Text:
........

While I was struggling to adjust to the differences between American and Korean environmental design — the Black Lives Matter peaceful protests swept through the US, alongside violent destruction and looting. As I busied myself in work, both remote and domestic, I realized the sinking feeling wasn’t the monotony of quarantine, it was the remorse for leaving my country behind as it burned, and having to witness it digitally alongside Slack and iMessages from coworkers and family.
The second week of quarantine my powerlessness sunk in completely. I was unable to leave my Korean condo, my every move tracked by the app I had to install on my phone at the airport. I heard word through Slack that things were digressing back home. I tuned in to Periscope to a live stream of Bellevue, the city where I lived for the past two years, to see looters ransacking the same streets that my son and I took lonely walks through just a week prior. Long gone were our echos, yelling Marco down deserted streets to no response. Marco replaced now by the screams of hundreds of protestors — would Polo respond in kind? Peaceful protestors half a block away were flanked by police, while the looters ran free in front of and behind the officer’s turned backs. “Why aren’t they stopping them?”, I wondered.
My wife and I secretly watched the coverage in my office, while our son watched Netflix in the living room. When my son came in my wife turned off the news — she didn’t want him to worry about his friends and family back home. I imagined what it might have been like, if we decided to stay in Bellevue an extra week before coming to Korea. “Daddy, why is that car on fire?” “Daddy, why are they breaking the windows across the street?” Perhaps we’d have kept him in our bedroom, blinds drawn, watching Netflix with noise canceling headphones as our condo windows were smashed downstairs, PJ Mask blaring into my son’s ears, drowning out the noise of police vehicles and teargas bombs outside.

........

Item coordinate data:
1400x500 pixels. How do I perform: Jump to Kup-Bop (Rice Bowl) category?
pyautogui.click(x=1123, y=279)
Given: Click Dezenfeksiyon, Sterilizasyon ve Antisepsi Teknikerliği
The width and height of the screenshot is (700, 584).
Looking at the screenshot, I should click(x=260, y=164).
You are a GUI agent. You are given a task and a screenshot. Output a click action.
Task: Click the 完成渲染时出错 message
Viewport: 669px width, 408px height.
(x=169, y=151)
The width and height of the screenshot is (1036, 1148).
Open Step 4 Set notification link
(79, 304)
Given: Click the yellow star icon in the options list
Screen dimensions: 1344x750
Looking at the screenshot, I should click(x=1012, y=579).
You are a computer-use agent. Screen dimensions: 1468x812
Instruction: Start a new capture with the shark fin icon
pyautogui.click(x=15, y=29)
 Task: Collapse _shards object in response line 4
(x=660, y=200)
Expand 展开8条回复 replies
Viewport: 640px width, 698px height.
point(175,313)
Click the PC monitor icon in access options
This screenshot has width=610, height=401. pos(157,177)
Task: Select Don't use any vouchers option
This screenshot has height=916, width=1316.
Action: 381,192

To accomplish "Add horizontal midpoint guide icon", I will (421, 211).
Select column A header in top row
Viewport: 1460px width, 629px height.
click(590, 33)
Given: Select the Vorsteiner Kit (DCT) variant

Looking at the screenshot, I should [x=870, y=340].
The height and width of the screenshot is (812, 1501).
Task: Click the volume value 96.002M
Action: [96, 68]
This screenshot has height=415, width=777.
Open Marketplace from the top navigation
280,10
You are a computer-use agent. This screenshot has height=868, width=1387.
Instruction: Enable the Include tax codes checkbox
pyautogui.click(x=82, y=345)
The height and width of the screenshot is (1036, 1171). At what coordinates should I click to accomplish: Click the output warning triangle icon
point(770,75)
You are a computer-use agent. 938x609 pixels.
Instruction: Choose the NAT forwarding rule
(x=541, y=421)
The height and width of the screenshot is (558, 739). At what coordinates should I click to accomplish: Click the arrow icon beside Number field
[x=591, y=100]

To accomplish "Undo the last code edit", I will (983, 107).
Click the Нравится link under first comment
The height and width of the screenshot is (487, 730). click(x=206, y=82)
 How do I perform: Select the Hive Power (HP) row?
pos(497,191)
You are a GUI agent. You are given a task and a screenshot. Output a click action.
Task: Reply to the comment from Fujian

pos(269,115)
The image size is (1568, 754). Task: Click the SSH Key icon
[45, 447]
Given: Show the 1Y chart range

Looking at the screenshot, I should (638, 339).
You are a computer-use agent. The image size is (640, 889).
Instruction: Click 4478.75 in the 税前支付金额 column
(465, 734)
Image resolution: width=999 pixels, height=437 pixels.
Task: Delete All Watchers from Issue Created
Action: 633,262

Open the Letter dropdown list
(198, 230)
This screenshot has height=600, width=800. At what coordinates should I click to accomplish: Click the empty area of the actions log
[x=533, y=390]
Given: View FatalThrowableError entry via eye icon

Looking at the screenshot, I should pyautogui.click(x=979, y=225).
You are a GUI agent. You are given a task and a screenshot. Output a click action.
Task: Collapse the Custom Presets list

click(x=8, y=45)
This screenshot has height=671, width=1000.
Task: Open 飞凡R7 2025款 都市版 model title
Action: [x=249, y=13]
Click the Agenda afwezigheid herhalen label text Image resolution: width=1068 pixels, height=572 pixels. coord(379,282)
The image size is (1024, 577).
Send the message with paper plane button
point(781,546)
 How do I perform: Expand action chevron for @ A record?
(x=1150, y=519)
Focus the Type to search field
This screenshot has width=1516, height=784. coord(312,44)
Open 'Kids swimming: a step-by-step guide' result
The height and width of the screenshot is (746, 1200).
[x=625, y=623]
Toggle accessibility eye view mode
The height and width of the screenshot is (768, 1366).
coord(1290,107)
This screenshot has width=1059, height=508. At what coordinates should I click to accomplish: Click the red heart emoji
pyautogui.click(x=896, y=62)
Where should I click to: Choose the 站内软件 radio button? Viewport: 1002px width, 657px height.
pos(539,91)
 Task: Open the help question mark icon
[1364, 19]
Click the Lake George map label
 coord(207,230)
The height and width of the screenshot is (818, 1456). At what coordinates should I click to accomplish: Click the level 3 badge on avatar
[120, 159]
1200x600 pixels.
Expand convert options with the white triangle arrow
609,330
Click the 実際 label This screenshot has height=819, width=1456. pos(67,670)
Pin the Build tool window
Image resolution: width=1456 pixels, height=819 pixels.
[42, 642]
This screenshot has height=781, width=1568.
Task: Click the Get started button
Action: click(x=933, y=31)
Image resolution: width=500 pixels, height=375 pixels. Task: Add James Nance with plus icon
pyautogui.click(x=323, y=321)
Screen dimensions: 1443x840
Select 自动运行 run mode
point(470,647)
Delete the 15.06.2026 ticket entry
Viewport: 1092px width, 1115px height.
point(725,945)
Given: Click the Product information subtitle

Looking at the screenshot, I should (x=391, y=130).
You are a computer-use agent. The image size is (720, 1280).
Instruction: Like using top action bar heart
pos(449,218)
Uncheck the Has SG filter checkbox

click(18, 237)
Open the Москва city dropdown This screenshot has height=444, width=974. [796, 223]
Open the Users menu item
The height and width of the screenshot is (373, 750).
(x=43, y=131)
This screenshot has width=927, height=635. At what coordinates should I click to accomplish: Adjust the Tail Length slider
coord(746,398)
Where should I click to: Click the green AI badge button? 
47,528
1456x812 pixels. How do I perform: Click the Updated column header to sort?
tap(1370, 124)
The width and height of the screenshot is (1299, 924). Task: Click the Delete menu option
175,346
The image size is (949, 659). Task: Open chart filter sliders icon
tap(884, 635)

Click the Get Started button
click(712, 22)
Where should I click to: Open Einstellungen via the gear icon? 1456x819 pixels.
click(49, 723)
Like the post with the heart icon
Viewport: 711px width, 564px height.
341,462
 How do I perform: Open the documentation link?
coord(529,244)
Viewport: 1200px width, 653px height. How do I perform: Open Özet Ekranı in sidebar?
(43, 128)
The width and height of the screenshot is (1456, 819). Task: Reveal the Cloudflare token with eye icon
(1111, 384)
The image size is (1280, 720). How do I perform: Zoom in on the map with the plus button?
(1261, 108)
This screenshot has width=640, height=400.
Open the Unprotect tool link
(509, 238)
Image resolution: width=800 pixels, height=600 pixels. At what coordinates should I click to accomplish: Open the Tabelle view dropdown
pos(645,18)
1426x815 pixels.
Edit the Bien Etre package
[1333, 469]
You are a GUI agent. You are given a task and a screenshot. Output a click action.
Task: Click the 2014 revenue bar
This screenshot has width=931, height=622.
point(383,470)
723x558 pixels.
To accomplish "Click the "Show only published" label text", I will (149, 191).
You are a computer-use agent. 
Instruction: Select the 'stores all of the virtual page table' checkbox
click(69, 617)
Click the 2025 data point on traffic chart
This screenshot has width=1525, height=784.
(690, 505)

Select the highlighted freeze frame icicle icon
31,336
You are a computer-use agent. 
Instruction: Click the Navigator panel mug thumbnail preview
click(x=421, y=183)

........

Aim 1:
In the quarantine essay, what did the wife do when the son came into the office?
Aim 2:
Carry on the quarantine essay from its final sentence.

Task answer 1:
She turned off the news.

Task answer 2:
In the days to follow, more looting spread throughout America. The national guard was called in to some states, and police violence was amplified across my news feeds. Cops marched through black neighborhoods on Reddit, opening fire at people sitting on their porch. Pepper-spray and rubber bullets hit the eyes of teenagers standing in peaceful protest. An elderly man was pushed into submission for standing in front of an armored brigade. I was reaching peak despair, when something happened — while the protests continued, the looting stopped. The protests grew stronger, more unified, and the message became clearer. Police chiefs resigned, officers took knees, and people of all races and ages continued to pour out into the streets in peaceful protest. The NFL openly apologized for not acknowledging black players who took a knee. Nascar banned the confederate flag. Slaver statues came down across the South. Brands from Starbucks to Goop took up the BLM cause. Was change coming to America? Or was this just another American fad? To me -from my privileged vantage point in the comfort of my Korean quarantine — the plight of Black Americans had never been clearer. I reflected on the path that lead us here, the pain that we had to go through to begin this dialogue, and wondered if it would end, or if it should even end. Our president, tear-gassing a path to a photo-op in front of a church, declared these protests to be on the wrong side of history. Defiant to the calls from the masses, he refused to change the names of military bases named after confederate generals and slave owners. Perhaps change was coming, but not without powerful forces on the other side blocking each step towards progress. With the stock market never better, and unemployment never worse, with a president openly denying systemic racism while the very system around him crumbled under the growing divide, my 14 day quarantine ended, on Saturday, at midnight. Unceremoniously I stepped out my condo and into the dead of night, unable to sleep. My body was in Seoul, my mind and heart torn between two places: home and family.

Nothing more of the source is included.